Small businesses looking to upgrade their telecom situation are sometimes apprehensive. Solutions are often complex and typically require some degree of technical expertise to deploy. If you don’t already have it in house—and most with fewer than 20 employees do not—that expertise is going to cost you.
“You look at the market and it is pretty scary,” said Randy Busch.
As CEO of Toronto-based Jazinga, Busch says he can take fear out of the equation. Jazinga recently released a combined hardware/software solution that wraps together many features of high-end, corporate voice systems along with wireless networking, fax and e-mail. It’s UC for the masses.
Small businesses are understandably apt to shy away from the prospect of hiring pricey tech support to install and maintain complex phone systems. Compounding the situation are the VARs, who typically have been reluctant to devote their attention to small-business deployments that might take a week and yet yield relatively little return. Why spend days with a 10-person company when that same time could be devoted a 100- or 1,000-person firm, with commensurately higher fees?

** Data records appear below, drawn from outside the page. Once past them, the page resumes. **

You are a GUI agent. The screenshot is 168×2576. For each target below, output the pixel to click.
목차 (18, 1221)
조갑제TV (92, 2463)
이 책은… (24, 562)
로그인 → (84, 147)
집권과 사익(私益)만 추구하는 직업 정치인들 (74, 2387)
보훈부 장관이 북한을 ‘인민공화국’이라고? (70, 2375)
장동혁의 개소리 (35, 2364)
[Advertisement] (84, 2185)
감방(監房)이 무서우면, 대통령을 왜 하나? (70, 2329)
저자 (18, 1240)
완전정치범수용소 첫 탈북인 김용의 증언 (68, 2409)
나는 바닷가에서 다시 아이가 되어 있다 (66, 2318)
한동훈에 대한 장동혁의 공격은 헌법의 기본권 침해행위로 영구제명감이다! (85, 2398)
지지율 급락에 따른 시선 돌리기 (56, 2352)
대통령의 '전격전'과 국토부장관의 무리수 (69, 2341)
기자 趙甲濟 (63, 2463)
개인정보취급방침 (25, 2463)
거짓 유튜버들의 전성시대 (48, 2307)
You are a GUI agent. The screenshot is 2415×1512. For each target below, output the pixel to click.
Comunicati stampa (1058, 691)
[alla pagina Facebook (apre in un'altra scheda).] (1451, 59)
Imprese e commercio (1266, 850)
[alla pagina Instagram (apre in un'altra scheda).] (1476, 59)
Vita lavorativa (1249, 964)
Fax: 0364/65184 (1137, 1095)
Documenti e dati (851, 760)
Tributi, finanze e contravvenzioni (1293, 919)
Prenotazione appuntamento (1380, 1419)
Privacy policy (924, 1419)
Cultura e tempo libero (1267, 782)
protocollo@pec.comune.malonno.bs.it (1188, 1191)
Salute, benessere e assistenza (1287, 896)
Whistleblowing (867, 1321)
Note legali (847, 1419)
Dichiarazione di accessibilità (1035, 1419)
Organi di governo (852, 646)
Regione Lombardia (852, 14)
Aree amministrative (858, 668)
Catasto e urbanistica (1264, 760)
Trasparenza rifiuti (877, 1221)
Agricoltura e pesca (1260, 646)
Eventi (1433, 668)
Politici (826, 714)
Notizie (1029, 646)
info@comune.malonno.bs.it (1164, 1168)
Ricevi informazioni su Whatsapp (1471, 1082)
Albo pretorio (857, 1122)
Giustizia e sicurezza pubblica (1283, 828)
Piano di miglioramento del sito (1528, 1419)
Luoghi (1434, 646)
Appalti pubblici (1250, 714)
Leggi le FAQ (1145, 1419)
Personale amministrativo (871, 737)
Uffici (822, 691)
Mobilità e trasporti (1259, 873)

Busch says the solution lies in ease of use—at every stage of the life cycle—and that was the concept around which he and his team went to work. If they were going to deliver rich functionality, it would have to be not only affordable (Jazinga sells for about $1,100) but also extremely user friendly.
This begins with the promise of DIY installation. “From the installation menus we have made it all plain-language, business kinds of questions: Who are your users? What’s the script for your auto attendant?”
Care and feeding is likewise simplified, with auto-detect features designed to make it easy to add new phones to the system. Rather than configure network elements to ensure quality of service and reliability, users can simply plug in and let Jazinga do the rest.
“We can detect when a phone is plugged in and we can go out and auto-provision the phone for that user,” Busch said. This is made possible thanks to a hardware configuration in which the Jazinga appliance incorporates not just the IP PBX but also a router and Wi-Fi functionality.
While getting those components into a single box may not have been to technically challenging, developing the software needed to control it all was a little trickier. “There was a lot of testing to make sure the integration all worked properly,” Busch said.
Despite the hurdles, Jazinga’s 12 employees were able to bring a product to market in only about a year and a half. Busch said it helped that Jazinga is built upon the open source Asterisk platform, which contained some of the needed components ready-built.
Jazinga takes more than just a mechanical approach to the small business market. This is not just about functionality but rather about philosophy, a way of thinking that in turn shapes the tools one may deliver.
Busch defines this by what Jazinga is not. It is not a scaled-down version of an enterprise solution. “When you are working with these large enterprise solutions you get all this complexity, the separate networks, the need for technical expertise. It’s part of their DNA,” and it lingers even when these packages are reduced in size and scope, he said.
Jazinga on the other hand was built from the ground up with small-business users in mind, as a way to introduce those users to a new level of functionality. “Now they are looking at the ability to address their growing data capabilities and to combine those with voice, without needing all this outside expertise.”
That’s all very well if one is willing to turn a blind eye to the 800-pound gorilla in the room: Microsoft’s Response Point, which promises to do essentially the same thing as Jazinga, bringing voice and data to small users at an affordable price.
“We view them as a competitor, but we are quite happy to see them there. High tides float all boats,” Busch said. With its marketing muscle, Microsoft can spread word of VoIP to the small business community faster than Jazinga every could.
Busch does claim some capabilities that outshine Response Point, strengths in such areas as multilevel auto attendants and powerful team capabilities. Jazinga also supports any analog or SIP phone, while Response Point limits users to a select group of vendors.
At the end of the day, though, it is Jazinga’s ease of use that Busch believes will carry the day. “We wan to lower the bar on the technical requirements, on the limits of who can do this.”